Lasciarsi avvolgere dall’amore di Dio, percepire il suo abbraccio che mai s’allenta, sapendo che Egli vive nel quotidiano delle nostre famiglie, spesso affaticate, come nelle canoniche dove le voci si fanno sempre più rare. Il Vangelo della domenica in cui la nostra Chiesa celebra la Giornata del Seminario ci descrive tutti come un unico grande popolo, interpellato così dal Signore della Storia: “Ho avuto fame e mi avete dato da mangiare, ho avuto sete e mi avete dato da bere, ero straniero e mi avete accolto, nudo e mi avete vestito, malato e mi avete visitato, ero in carcere e siete venuti a trovarmi”.

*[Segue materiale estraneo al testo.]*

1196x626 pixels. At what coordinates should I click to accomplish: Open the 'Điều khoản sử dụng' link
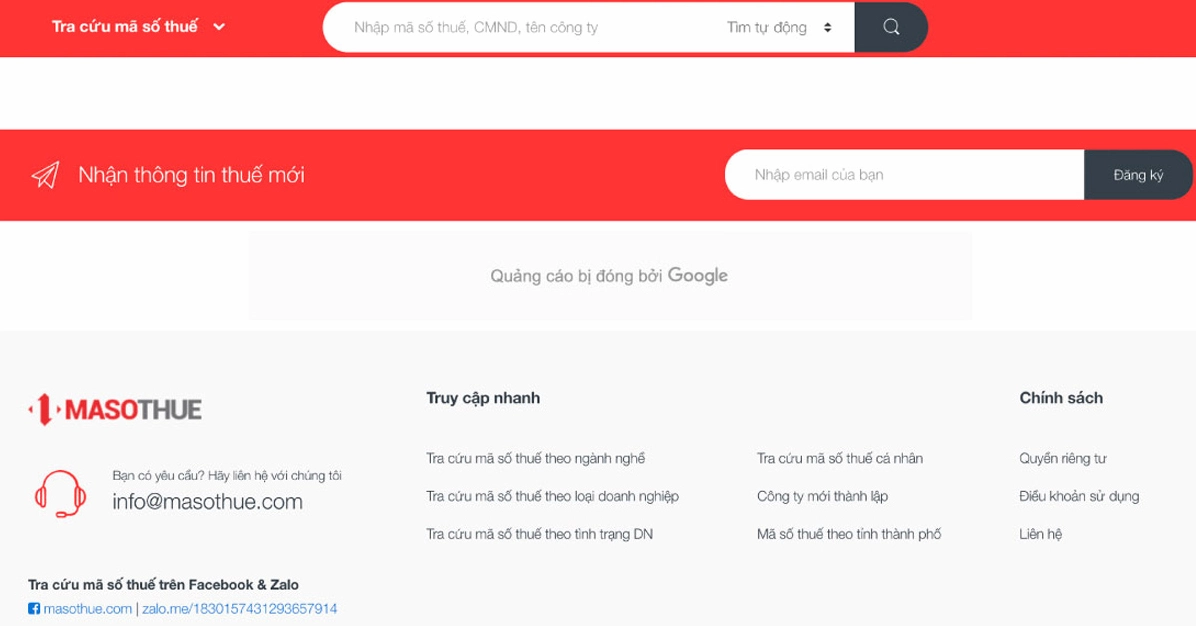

Dio invita sempre operai a lavorare nella sua messe. Una messe fatta non di radici dottrinali o morali, non di servizi ecclesiali da erogare quasi a gettone, ma una messe rappresentata da una moltitudine di donne e uomini feriti dalla vita. Stare in mezzo a loro, a nostra volta da affamati e da assetati, è la missione di ogni chiamato. Di un prete in forma totalizzante. Il Seminario dovrebbe servire anzitutto a questo. Perché qui si gioca la bontà dei pastori di domani. Anche per questo ogni primo sabato del mese ci ritroviamo, dalla scorsa primavera, a Trento in Sant’Apollinare a pregare per le vocazioni, con particolare riguardo a quelle di speciale consacrazione. Pregare non solo per invocare il dono di nuove persone interamente donate a Dio ma, soprattutto, persone nuove, capaci di testimoniare non un Dio anonimo, ma Gesù di Nazareth e la sua umanità. Anche in questa Giornata del Seminario mi permetto di rilanciare un unico grande invito: diciamo “grazie” al Dio del Nazareno, che si cura non delle pecore sane e produttive, ma di quelle perdute, smarrite, malate. Sono loro a “chiamarci” e a dare senso alla nostra esistenza. In loro vive Dio, l’unico Pastore: “Quello che avete fatto a uno solo di questi miei fratelli più piccoli, l’avete fatto a me”.